Think of it. Educational technology has become a huge market. A generation of students of all ages is learning geometry with computer tutorials, or foreign languages with CD-ROMs, or biology with the help of reference software. These days, more and more people learn by clicking. Many of the educational programs record response times to their tutorial questions and accuracy in responses. Can that information provide insights into how people learn and how computers teach us?

It's those questions that have led to a new field of study: educational data mining. Last summer, the First International Conference on Educational Data Mining took place in Montreal, Canada. At the conference, geared for researchers from computer science, education, psychology, and psychometrics, the award for best paper went to "A Response Time Model for Bottom-Out Hints as Worked Examples." The paper was authored by an interdisciplinary trio from Carnegie Mellon—Benjamin Shih, doctoral student in machine learning; Kenneth Koedinger, professor of cognitive psychology; and Richard Scheines, head of the Department of Philosophy.

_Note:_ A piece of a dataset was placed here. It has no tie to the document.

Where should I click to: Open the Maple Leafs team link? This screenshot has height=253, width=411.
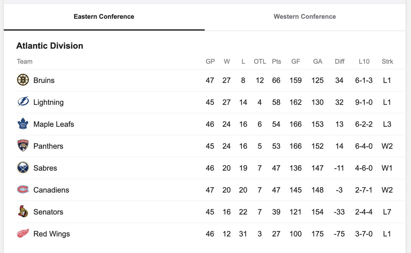[x=53, y=124]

The research examined whether learning takes place when a user incorrectly answers a tutorial question and is then given hints by the software. The moderate response time in conjunction with the accuracy data indicate that learning does take place, even when software essentially gives away the answer with a "bottom-out hint" after a user makes several incorrect responses to the same question. Had the incorrect answers, prompting easier and easier hints, occurred with little time elapsing, it would have indicated that the user was simply trying to get the software to reveal the answer.

Koedinger, pleased with his team's recognition, says he was surprised to learn that it may be okay when students miss a question on the first try. Think of that.